Copy out every line of the records below with no changes.

Saved data entries

---

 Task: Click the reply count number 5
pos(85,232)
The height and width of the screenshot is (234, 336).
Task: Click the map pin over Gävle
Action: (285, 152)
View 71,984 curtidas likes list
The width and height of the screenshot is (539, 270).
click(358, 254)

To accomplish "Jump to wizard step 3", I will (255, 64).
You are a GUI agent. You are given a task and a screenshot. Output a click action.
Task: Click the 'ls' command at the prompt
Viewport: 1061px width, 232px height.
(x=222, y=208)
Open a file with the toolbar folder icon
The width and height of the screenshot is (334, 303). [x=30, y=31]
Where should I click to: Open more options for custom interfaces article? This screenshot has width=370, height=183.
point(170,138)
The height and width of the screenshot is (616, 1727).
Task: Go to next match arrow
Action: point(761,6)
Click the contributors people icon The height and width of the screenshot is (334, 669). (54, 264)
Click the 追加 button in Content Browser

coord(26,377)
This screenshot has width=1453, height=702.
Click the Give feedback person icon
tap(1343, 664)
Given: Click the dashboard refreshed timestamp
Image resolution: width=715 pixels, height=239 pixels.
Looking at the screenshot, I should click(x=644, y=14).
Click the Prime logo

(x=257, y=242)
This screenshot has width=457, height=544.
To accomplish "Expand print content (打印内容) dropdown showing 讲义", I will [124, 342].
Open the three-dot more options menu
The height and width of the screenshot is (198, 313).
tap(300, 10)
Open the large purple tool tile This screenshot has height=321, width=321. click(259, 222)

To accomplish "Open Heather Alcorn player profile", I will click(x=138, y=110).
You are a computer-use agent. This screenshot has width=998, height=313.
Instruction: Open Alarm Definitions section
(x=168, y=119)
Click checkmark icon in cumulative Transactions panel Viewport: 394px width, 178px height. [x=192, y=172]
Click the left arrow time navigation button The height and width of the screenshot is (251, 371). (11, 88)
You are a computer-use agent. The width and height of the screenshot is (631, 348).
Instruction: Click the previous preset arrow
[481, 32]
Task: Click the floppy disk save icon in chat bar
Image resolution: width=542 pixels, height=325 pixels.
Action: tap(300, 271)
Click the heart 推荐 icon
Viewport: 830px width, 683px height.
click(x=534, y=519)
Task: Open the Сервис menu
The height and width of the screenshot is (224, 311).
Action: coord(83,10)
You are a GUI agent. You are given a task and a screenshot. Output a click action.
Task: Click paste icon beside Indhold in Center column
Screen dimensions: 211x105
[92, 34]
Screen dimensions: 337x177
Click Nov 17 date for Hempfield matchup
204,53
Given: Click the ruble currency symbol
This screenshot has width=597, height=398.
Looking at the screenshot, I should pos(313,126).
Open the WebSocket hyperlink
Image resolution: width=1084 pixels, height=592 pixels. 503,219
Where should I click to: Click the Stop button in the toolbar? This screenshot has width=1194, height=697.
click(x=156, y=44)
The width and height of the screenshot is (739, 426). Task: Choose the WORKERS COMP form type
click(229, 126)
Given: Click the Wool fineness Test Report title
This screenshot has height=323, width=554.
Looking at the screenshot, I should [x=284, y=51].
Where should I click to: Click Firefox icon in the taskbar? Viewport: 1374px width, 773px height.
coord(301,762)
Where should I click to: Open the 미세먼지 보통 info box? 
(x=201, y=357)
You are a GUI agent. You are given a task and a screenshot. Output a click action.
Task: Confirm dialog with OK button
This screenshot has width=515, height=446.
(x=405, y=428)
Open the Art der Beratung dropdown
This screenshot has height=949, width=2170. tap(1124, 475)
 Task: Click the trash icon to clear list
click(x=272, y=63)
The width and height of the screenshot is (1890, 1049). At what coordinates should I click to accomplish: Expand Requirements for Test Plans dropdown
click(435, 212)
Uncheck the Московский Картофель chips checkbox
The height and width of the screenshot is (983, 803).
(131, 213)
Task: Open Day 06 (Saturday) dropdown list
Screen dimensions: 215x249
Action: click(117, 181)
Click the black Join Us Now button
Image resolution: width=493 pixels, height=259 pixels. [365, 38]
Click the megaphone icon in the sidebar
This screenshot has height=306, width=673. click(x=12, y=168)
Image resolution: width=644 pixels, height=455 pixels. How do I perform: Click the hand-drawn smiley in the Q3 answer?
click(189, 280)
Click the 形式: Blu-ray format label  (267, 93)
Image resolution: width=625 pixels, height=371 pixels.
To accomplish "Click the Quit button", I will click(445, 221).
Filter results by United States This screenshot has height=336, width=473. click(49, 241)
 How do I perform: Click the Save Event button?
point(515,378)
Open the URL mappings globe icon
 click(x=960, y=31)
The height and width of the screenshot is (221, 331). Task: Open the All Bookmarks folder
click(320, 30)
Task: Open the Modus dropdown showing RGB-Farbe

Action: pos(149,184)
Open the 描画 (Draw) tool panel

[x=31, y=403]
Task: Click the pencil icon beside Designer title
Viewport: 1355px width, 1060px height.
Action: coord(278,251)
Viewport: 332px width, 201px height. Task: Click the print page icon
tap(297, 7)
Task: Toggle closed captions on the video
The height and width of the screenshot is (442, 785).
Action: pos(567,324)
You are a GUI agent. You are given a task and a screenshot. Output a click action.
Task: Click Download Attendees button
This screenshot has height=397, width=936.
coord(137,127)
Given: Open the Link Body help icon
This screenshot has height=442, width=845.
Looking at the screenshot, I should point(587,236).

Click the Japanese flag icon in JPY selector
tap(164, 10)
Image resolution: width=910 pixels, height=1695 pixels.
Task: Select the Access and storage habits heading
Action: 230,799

---

**Output:**
 Task: Click the reply count number 5
pos(85,232)
The height and width of the screenshot is (234, 336).
Task: Click the map pin over Gävle
Action: (285, 152)
View 71,984 curtidas likes list
The width and height of the screenshot is (539, 270).
click(358, 254)

To accomplish "Jump to wizard step 3", I will (255, 64).
You are a GUI agent. You are given a task and a screenshot. Output a click action.
Task: Click the 'ls' command at the prompt
Viewport: 1061px width, 232px height.
(x=222, y=208)
Open a file with the toolbar folder icon
The width and height of the screenshot is (334, 303). [x=30, y=31]
Where should I click to: Open more options for custom interfaces article? This screenshot has width=370, height=183.
point(170,138)
The height and width of the screenshot is (616, 1727).
Task: Go to next match arrow
Action: point(761,6)
Click the contributors people icon The height and width of the screenshot is (334, 669). (54, 264)
Click the 追加 button in Content Browser

coord(26,377)
This screenshot has width=1453, height=702.
Click the Give feedback person icon
tap(1343, 664)
Given: Click the dashboard refreshed timestamp
Image resolution: width=715 pixels, height=239 pixels.
Looking at the screenshot, I should click(x=644, y=14).
Click the Prime logo

(x=257, y=242)
This screenshot has width=457, height=544.
To accomplish "Expand print content (打印内容) dropdown showing 讲义", I will [124, 342].
Open the three-dot more options menu
The height and width of the screenshot is (198, 313).
tap(300, 10)
Open the large purple tool tile This screenshot has height=321, width=321. click(259, 222)

To accomplish "Open Heather Alcorn player profile", I will click(x=138, y=110).
You are a computer-use agent. This screenshot has width=998, height=313.
Instruction: Open Alarm Definitions section
(x=168, y=119)
Click checkmark icon in cumulative Transactions panel Viewport: 394px width, 178px height. [x=192, y=172]
Click the left arrow time navigation button The height and width of the screenshot is (251, 371). (11, 88)
You are a computer-use agent. The width and height of the screenshot is (631, 348).
Instruction: Click the previous preset arrow
[481, 32]
Task: Click the floppy disk save icon in chat bar
Image resolution: width=542 pixels, height=325 pixels.
Action: tap(300, 271)
Click the heart 推荐 icon
Viewport: 830px width, 683px height.
click(x=534, y=519)
Task: Open the Сервис menu
The height and width of the screenshot is (224, 311).
Action: coord(83,10)
You are a GUI agent. You are given a task and a screenshot. Output a click action.
Task: Click paste icon beside Indhold in Center column
Screen dimensions: 211x105
[92, 34]
Screen dimensions: 337x177
Click Nov 17 date for Hempfield matchup
204,53
Given: Click the ruble currency symbol
This screenshot has width=597, height=398.
Looking at the screenshot, I should pos(313,126).
Open the WebSocket hyperlink
Image resolution: width=1084 pixels, height=592 pixels. 503,219
Where should I click to: Click the Stop button in the toolbar? This screenshot has width=1194, height=697.
click(x=156, y=44)
The width and height of the screenshot is (739, 426). Task: Choose the WORKERS COMP form type
click(229, 126)
Given: Click the Wool fineness Test Report title
This screenshot has height=323, width=554.
Looking at the screenshot, I should [x=284, y=51].
Where should I click to: Click Firefox icon in the taskbar? Viewport: 1374px width, 773px height.
coord(301,762)
Where should I click to: Open the 미세먼지 보통 info box? 
(x=201, y=357)
You are a GUI agent. You are given a task and a screenshot. Output a click action.
Task: Confirm dialog with OK button
This screenshot has width=515, height=446.
(x=405, y=428)
Open the Art der Beratung dropdown
This screenshot has height=949, width=2170. tap(1124, 475)
 Task: Click the trash icon to clear list
click(x=272, y=63)
The width and height of the screenshot is (1890, 1049). At what coordinates should I click to accomplish: Expand Requirements for Test Plans dropdown
click(435, 212)
Uncheck the Московский Картофель chips checkbox
The height and width of the screenshot is (983, 803).
(131, 213)
Task: Open Day 06 (Saturday) dropdown list
Screen dimensions: 215x249
Action: click(117, 181)
Click the black Join Us Now button
Image resolution: width=493 pixels, height=259 pixels. [365, 38]
Click the megaphone icon in the sidebar
This screenshot has height=306, width=673. click(x=12, y=168)
Image resolution: width=644 pixels, height=455 pixels. How do I perform: Click the hand-drawn smiley in the Q3 answer?
click(189, 280)
Click the 形式: Blu-ray format label  (267, 93)
Image resolution: width=625 pixels, height=371 pixels.
To accomplish "Click the Quit button", I will click(445, 221).
Filter results by United States This screenshot has height=336, width=473. click(49, 241)
 How do I perform: Click the Save Event button?
point(515,378)
Open the URL mappings globe icon
 click(x=960, y=31)
The height and width of the screenshot is (221, 331). Task: Open the All Bookmarks folder
click(320, 30)
Task: Open the Modus dropdown showing RGB-Farbe

Action: pos(149,184)
Open the 描画 (Draw) tool panel

[x=31, y=403]
Task: Click the pencil icon beside Designer title
Viewport: 1355px width, 1060px height.
Action: coord(278,251)
Viewport: 332px width, 201px height. Task: Click the print page icon
tap(297, 7)
Task: Toggle closed captions on the video
The height and width of the screenshot is (442, 785).
Action: pos(567,324)
You are a GUI agent. You are given a task and a screenshot. Output a click action.
Task: Click Download Attendees button
This screenshot has height=397, width=936.
coord(137,127)
Given: Open the Link Body help icon
This screenshot has height=442, width=845.
Looking at the screenshot, I should point(587,236).

Click the Japanese flag icon in JPY selector
tap(164, 10)
Image resolution: width=910 pixels, height=1695 pixels.
Task: Select the Access and storage habits heading
Action: 230,799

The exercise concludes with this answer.